:: Records for processing ::
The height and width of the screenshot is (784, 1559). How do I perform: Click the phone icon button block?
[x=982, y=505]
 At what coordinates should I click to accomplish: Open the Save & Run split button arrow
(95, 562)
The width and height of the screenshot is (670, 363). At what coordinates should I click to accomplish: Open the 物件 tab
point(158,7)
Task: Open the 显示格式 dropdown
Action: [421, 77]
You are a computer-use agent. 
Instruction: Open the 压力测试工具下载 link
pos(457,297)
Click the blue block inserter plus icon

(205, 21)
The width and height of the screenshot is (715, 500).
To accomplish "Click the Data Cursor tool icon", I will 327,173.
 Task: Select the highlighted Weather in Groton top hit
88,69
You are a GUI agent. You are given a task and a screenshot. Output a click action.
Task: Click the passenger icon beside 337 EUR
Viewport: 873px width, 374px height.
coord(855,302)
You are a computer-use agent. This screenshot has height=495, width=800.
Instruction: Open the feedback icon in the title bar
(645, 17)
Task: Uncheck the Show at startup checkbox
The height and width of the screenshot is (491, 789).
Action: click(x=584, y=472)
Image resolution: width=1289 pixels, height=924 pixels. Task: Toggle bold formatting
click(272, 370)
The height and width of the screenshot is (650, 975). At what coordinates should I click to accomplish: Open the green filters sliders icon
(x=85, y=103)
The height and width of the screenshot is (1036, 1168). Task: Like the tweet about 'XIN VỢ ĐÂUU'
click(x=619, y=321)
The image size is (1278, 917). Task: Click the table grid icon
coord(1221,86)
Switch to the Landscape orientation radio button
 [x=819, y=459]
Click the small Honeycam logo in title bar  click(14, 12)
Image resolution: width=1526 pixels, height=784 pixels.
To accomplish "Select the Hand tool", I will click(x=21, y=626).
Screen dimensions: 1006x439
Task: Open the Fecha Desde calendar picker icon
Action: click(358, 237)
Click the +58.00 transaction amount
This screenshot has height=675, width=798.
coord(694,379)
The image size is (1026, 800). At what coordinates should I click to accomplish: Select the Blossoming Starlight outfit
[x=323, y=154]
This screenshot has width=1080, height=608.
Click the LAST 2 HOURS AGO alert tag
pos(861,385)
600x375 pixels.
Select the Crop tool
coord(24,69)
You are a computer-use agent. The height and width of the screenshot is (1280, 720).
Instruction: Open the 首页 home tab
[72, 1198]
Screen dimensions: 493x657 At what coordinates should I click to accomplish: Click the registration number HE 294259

:: Your objective ::
Where does the string "agent" occur in the data above? Copy every line that holds it.

:: Completed exercise ::
You are a computer-use agent. 
You are a GUI agent. You are given a task and a screenshot. Output a click action.
You are a computer-use agent. This screenshot has height=495, width=800.
You are a computer-use agent. The height and width of the screenshot is (1280, 720).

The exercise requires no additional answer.